An efficient method for the high-yield production of l-theanine using a newly isolated glutaminase-producing organism

Abstract Current enzymatic synthesis of l -theanine industrially has low yield and involves a complicated enzyme purification and post-treatment process. In this paper, Pseudomonas nitroreducens SP.001 was screened for intracellular glutaminase production. P. nitroreducens SP.001 cells were permeabilized using an osmotic shock method. The glutaminase activity of cells permeabilized with 15.5% sucrose treatment was 239% higher than that of non-permeabilized cells. The conditions for l -theanine production were optimized using the permeabilized cells. The enzyme reaction was done at 30 °C and pH 9.5 in the presence of L-Gln (0.3 M) and ethylamine·HCl (1.0 M).
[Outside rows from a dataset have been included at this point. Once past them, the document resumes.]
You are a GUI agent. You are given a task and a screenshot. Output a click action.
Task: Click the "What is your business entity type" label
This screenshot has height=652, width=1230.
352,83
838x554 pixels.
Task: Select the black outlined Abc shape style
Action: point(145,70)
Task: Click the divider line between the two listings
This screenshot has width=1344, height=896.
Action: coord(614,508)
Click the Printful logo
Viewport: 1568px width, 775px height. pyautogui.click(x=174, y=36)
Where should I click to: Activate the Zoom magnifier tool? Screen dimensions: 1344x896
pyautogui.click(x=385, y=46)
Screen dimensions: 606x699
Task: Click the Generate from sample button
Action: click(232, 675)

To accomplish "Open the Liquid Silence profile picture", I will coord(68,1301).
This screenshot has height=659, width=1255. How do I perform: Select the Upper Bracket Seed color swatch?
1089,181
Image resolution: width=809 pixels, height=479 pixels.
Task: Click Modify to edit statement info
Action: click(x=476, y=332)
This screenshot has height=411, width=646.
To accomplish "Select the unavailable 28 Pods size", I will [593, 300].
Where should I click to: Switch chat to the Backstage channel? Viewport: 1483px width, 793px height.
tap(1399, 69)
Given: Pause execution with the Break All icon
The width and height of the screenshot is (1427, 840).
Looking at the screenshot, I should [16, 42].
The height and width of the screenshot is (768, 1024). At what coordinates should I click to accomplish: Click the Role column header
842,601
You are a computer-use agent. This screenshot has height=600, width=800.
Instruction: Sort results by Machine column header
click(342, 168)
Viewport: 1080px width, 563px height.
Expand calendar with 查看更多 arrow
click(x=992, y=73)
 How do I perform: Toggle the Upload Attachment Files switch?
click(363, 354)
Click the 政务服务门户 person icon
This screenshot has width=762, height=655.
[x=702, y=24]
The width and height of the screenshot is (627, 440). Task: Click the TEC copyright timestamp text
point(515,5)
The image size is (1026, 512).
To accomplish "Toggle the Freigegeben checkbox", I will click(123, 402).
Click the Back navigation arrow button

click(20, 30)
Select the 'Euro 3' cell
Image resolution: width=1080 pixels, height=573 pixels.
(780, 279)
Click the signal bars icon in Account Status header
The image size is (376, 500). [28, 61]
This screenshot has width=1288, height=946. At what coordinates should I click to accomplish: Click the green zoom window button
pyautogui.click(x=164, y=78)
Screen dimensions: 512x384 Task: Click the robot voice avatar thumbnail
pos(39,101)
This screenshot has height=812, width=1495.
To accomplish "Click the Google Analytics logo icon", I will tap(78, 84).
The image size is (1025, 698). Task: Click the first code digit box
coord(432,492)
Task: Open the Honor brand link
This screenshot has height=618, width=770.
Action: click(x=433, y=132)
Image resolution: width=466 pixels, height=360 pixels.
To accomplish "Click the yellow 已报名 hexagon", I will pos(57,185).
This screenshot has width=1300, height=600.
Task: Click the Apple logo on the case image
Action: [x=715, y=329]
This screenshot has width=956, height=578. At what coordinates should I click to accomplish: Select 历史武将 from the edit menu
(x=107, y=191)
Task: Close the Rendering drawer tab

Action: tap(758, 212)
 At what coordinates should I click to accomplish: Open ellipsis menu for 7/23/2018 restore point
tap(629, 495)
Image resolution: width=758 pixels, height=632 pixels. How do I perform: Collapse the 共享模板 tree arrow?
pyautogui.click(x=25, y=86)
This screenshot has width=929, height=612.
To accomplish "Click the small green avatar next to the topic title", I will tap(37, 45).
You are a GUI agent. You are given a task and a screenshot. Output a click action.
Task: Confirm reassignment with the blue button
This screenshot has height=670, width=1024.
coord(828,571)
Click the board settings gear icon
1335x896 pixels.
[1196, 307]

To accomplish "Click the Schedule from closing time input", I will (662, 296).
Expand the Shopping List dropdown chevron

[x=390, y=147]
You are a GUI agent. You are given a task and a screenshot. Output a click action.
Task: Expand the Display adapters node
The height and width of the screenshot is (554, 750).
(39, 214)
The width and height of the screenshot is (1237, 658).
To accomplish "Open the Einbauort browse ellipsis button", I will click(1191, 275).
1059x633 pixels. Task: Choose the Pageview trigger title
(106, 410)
L-Gln was added at different rates to increase the yield of l -theanine. L-Gln (0.75 M) was converted to l -theanine (0.49 M), and the conversion rate and production rate reached 66.1% and 45.1 mmoL/h·L, respectively. Taken together, an efficient method for the high-yield production of l -theanine using permeabilized cells was developed without any detected levels of L-Gln. The method may be usable for the simple, large-scale enzymatic synthesis of l -theanine.